I'm trying to compare v5 and v6 in my laptop right now. Apparently my laptop is quite a bit faster than your machine because the tests complete in roughly 3.3 seconds.
I added more data and didn't see anything other than noise. (Then again the queries were dominated by the disk sort so I should retry with larger work_mem). I'll try it again when I have more time to play with it. I suspect the benefits would be more clear over a network.
Larger than default work_mem yes, but I think one of the prime use case for the fdw is for more warehouse style situations (PostgresXL style use cases). In those cases, work_mem might reasonably be set to 1GB. Then even if you have 10KB rows you can fetch a million rows and still be using less than work_mem. A simpler change would be to vary it with respect to work_mem.
Half baked idea: I know its the wrong time in the execution phase, but if you are using remote estimates for cost there should also be a row width estimate which I believe is based from pg_statistic and its mean column width.
Its actually a pity that there is no way to set fetch sizes based on "give me as many tuples as will fit in less than x amount of memory". Because that is almost always exactly what you want. Even when writing application code, I've never actually wanted precisely 10,000 rows; I've always wanted "a reasonable size chunk that could fit into memory" and then backed my way into how many rows I wanted. If we were to extend FETCH to support syntax like: FETCH FORWARD '10MB' FROM ...; then we would eliminate the need estimate the value on the fly.

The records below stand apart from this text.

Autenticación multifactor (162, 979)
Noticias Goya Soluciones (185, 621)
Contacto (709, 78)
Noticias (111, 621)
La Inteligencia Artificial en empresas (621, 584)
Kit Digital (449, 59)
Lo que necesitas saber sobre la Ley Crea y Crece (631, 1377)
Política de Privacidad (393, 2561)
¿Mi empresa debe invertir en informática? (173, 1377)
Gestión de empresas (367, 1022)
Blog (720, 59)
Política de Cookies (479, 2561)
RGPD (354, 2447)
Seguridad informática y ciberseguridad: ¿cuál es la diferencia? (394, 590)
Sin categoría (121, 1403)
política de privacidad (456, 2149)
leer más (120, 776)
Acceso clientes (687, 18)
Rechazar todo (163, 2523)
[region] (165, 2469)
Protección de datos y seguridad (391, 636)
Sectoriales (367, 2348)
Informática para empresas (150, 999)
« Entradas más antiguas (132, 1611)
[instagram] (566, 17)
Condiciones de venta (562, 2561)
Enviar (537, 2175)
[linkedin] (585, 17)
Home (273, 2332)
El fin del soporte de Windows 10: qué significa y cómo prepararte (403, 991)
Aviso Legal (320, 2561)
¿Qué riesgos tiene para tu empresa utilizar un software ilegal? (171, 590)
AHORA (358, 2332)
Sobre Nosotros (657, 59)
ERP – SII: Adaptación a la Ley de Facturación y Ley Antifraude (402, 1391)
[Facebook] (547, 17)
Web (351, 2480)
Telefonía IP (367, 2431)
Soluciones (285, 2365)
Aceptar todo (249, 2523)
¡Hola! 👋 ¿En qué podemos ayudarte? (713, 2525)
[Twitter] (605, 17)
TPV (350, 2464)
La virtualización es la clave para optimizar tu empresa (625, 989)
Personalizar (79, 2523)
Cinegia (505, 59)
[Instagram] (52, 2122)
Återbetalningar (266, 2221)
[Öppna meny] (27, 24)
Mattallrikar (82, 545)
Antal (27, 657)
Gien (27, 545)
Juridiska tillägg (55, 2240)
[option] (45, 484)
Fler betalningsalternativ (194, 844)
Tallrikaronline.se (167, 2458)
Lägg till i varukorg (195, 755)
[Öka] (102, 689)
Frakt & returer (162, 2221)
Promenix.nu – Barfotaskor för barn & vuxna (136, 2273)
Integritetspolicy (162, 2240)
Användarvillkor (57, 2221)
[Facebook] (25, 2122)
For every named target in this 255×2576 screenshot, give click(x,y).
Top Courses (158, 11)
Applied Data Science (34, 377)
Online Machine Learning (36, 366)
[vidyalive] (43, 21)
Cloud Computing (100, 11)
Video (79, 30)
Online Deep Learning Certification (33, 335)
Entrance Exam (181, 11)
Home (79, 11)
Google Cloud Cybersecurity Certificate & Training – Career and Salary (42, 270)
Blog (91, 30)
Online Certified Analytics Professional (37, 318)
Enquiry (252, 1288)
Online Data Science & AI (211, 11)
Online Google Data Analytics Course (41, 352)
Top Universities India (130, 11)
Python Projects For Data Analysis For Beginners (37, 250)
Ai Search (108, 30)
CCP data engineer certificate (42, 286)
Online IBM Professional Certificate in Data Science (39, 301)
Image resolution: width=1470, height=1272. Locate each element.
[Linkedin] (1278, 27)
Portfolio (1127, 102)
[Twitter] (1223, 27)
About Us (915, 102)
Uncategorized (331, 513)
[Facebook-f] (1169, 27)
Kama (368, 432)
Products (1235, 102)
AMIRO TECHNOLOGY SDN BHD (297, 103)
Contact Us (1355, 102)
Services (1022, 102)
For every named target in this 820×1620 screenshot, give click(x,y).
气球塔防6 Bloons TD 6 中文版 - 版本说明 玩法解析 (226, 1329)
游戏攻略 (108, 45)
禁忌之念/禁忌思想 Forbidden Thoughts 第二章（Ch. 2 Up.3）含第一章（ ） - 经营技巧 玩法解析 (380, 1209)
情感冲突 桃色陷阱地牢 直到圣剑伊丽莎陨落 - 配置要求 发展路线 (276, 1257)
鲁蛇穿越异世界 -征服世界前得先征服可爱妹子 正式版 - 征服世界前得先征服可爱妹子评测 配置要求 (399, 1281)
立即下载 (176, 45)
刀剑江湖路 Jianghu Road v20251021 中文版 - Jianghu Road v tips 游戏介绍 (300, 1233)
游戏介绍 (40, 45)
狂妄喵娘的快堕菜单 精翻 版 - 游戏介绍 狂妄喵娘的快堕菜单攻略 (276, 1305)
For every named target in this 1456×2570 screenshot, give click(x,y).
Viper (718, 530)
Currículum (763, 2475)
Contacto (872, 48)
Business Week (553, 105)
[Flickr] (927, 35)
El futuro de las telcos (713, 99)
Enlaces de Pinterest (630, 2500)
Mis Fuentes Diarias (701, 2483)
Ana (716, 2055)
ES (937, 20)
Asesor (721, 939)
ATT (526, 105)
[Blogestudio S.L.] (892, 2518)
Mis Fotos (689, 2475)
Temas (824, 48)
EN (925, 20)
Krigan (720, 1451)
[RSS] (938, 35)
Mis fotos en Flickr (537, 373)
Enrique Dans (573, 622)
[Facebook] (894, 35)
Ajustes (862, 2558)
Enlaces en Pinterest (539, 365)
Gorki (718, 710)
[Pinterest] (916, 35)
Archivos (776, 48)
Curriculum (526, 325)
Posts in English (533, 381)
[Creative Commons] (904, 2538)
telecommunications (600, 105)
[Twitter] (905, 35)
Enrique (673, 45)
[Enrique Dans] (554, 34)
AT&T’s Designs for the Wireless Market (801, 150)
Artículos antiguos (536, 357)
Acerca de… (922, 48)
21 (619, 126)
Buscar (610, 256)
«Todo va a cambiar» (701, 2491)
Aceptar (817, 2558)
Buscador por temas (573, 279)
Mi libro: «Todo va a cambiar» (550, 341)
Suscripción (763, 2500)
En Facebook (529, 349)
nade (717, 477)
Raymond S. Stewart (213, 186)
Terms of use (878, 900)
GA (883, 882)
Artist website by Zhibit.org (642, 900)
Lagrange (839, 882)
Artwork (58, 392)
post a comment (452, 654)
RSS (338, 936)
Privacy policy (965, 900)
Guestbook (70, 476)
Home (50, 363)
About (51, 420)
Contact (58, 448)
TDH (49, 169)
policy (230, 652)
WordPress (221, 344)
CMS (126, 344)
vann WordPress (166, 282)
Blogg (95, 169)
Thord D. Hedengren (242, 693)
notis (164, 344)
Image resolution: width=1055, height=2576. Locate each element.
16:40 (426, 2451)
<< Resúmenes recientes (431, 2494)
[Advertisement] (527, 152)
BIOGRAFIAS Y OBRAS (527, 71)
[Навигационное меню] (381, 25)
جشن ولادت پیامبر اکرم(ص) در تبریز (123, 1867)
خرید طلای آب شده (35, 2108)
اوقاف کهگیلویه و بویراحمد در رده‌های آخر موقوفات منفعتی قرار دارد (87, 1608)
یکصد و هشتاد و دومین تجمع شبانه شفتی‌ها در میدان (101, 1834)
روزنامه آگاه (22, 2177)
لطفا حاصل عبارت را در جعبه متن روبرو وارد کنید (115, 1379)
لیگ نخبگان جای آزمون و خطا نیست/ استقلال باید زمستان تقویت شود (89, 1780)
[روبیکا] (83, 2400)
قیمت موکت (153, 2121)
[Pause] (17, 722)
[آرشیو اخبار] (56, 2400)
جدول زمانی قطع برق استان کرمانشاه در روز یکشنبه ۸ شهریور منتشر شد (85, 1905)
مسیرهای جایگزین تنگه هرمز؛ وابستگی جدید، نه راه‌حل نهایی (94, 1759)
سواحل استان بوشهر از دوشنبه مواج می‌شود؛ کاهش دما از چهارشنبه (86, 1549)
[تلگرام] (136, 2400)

The async stuff, however, is a huge improvement over the last time I played with the fdw. The two active postgres processes were easily consuming a core and half of CPU. I think its not worth tying these two things together. Its probably worth it to make these two separate discussions and separate patches.
- Matt Kelly
*Just sanity checking myself: Shutting down the server, applying the different patch, 'make clean install' in postgres_fdw, and then restarting the server should obviously be sufficient to make sure its running the new code because that is all linked at runtime, right?